C'est ridicule, pourtant je dois bien raconter ça à quelqu'un, et même vite, avant de changer d'idée et de comprendre que c'est une sottise. Mais à qui le dire ? À ce journaliste – pour qu'il en fasse un reportage peut-être. Ou bien ici même, il y a justement un capitaine de hussards en face, j'y vais, je me présente et je lui relate la chose.

Mais d'abord cela mérite tout de même réflexion, au moins pour savoir par où commencer. Eh bien voyez-vous, mon cher capitaine, je viens de passer trois semaines à la campagne, eh oui, chez un parent, et ceci vient de se passer justement cette dernière semaine. Non, ce n'est pas arrivé à moi, pas du tout. C'est arrivé à un petit poussin. Non, pas une petite fille mais à un vrai poussin, un tout jeune poulet, jaune, gros comme mon poing, avec un stupide petit bec et de petites pattes à peau toute fine.

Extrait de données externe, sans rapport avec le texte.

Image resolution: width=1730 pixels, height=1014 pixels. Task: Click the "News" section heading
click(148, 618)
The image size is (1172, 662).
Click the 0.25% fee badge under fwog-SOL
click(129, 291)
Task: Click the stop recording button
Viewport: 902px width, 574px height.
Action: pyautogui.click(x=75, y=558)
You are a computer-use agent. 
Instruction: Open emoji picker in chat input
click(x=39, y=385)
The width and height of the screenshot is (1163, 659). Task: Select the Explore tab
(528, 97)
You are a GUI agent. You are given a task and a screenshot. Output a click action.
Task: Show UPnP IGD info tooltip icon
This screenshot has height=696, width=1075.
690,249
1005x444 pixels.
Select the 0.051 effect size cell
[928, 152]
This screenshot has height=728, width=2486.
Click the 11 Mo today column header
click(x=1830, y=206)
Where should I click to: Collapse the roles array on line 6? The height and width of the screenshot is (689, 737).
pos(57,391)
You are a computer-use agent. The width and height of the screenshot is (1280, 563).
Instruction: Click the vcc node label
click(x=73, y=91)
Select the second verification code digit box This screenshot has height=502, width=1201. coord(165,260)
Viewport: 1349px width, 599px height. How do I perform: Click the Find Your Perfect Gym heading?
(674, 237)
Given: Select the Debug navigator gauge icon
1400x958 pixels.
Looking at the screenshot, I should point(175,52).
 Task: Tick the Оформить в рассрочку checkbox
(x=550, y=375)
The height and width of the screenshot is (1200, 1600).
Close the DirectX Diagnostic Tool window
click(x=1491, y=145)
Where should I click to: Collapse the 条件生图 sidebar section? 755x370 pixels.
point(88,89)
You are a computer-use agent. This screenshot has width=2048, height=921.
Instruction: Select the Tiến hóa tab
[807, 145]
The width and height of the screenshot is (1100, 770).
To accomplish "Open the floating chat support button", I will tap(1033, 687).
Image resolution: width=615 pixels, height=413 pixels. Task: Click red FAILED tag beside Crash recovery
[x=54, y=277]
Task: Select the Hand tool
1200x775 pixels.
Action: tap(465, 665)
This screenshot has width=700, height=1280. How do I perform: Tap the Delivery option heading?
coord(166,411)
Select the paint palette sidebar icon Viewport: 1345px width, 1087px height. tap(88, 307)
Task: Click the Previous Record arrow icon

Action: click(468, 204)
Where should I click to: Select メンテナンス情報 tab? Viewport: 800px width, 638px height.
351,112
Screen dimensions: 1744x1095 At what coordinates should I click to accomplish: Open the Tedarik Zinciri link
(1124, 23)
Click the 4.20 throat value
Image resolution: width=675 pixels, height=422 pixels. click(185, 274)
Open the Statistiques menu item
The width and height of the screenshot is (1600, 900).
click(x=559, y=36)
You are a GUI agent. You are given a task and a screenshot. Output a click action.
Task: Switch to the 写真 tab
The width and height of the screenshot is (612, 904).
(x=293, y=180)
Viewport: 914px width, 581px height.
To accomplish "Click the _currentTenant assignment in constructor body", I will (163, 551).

Il y en avait une dizaine, surveillés par une vieille poule grognonne, leur mère. Ils couraient en tous sens dans la basse-cour, en grappes, comme attachés avec un fil à la patte de la poule. Ils étaient jaune clair et passablement stupides, vous pouvez l'imaginer, de si petites bêtes. La vieille poule était sévère mais juste, elle leur consacrait toute sa journée, elle leur grattait toutes sortes de grains et que sais-je encore, je suis de la ville, je ne peux pas savoir. Quand ils étaient trop bébêtes, elle les houspillait, tapotait les petites caboches jaunes de son bec maternel. Un tel acte disciplinaire s'avérait nécessaire généralement quand la mère poule s'asseyait ce que d'ailleurs les poussins apprécient toujours : ils couraient incessamment sous son duvet bien chaud, ils se cognaient maladroitement et ils ne se calmaient pas tant que, accompagné d'un caquètement d'admonestation, elle ne tapait pas l'un d'entre eux. Celui-ci piaulait de peur en geignant avant de chercher refuge sous les ailes protectrices. Le curieux qui sortait la tête et ne se tenait pas tranquille, subissait le même sort. Alors ça se calmait enfin un peu, les poussins se blottissaient, la bonne grosse poule pouvait respirer par-dessus leur tête pendant que les poussins dormaient doucement, les yeux fermés, heureux.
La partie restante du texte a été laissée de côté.